- _TASK BRIEF_:
All lines from the one that contains "Task: Click the README.md file icon" through the close of the entries below are to be repeated exactly, without any pictures.

──────── DATA TO PROCESS

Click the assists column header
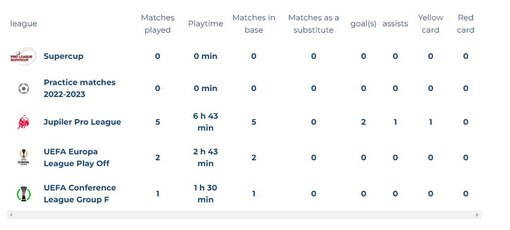 [x=395, y=24]
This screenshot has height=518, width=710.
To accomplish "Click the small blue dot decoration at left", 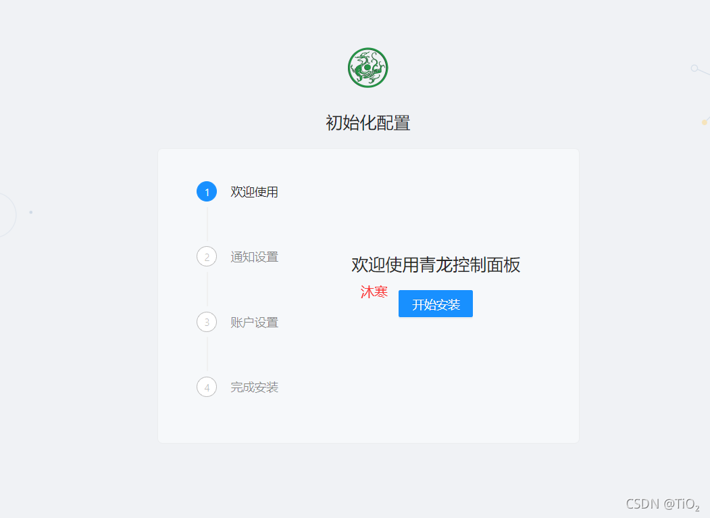I will pyautogui.click(x=31, y=212).
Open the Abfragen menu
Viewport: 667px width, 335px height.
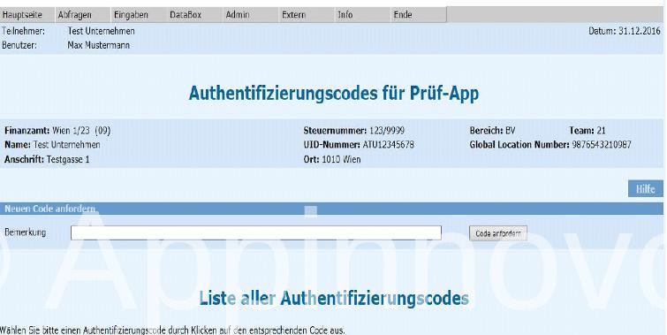pos(74,14)
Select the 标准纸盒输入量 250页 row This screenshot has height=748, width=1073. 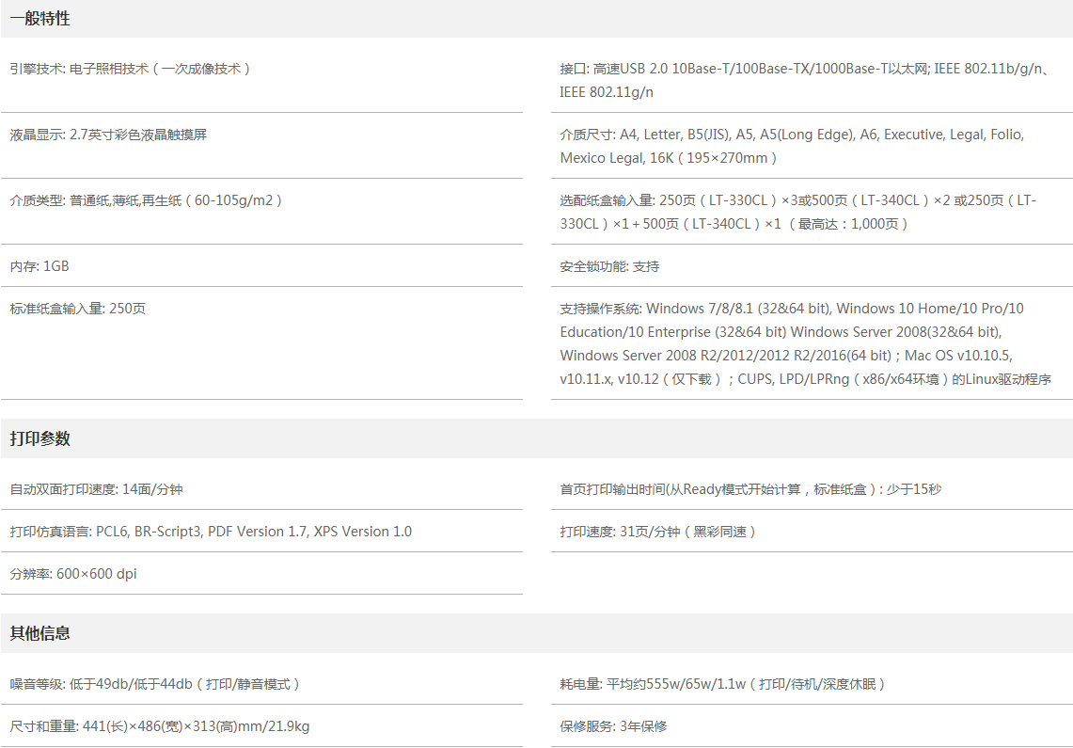click(x=78, y=309)
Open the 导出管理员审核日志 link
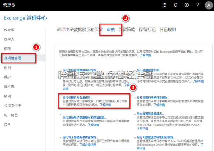Viewport: 214px width, 151px height. point(150,114)
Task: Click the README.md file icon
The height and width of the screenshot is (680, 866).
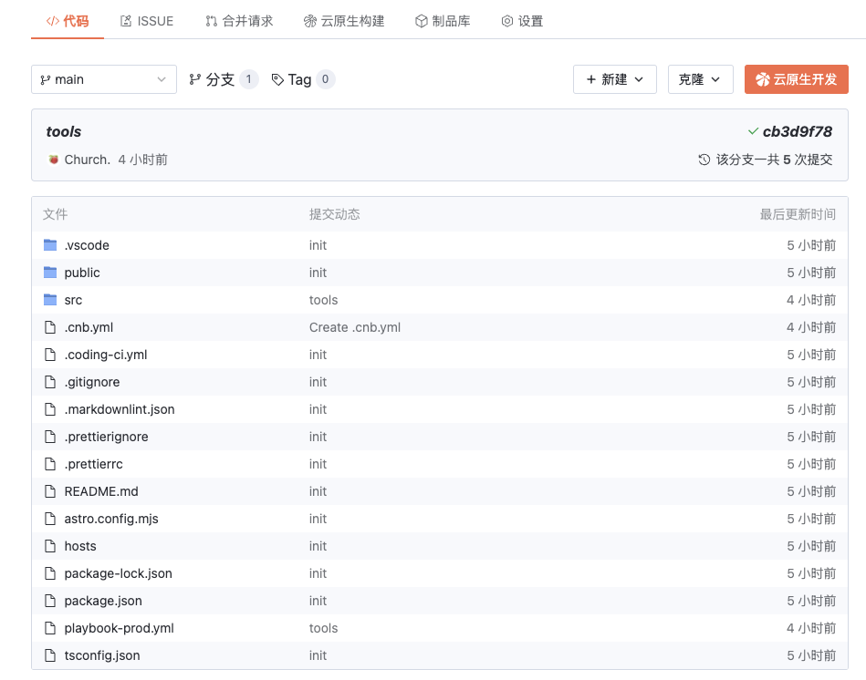Action: coord(50,491)
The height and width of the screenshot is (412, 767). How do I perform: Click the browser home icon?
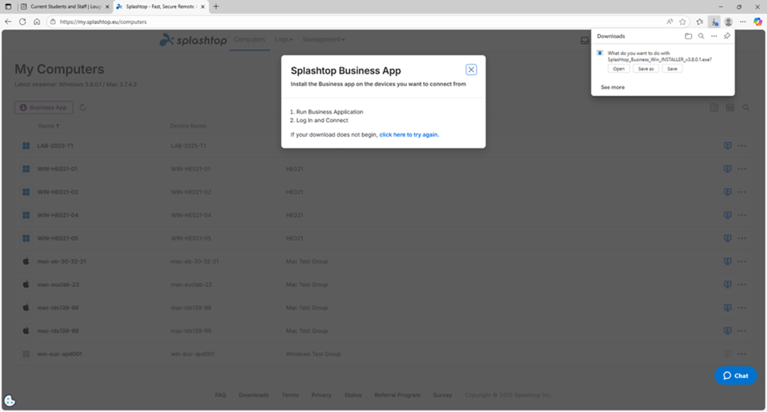coord(36,22)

────────────────

- _EXPECTED ANSWER_:
Task: Click the README.md file icon
The height and width of the screenshot is (680, 866).
Action: coord(50,491)
The height and width of the screenshot is (412, 767). How do I perform: Click the browser home icon?
coord(36,22)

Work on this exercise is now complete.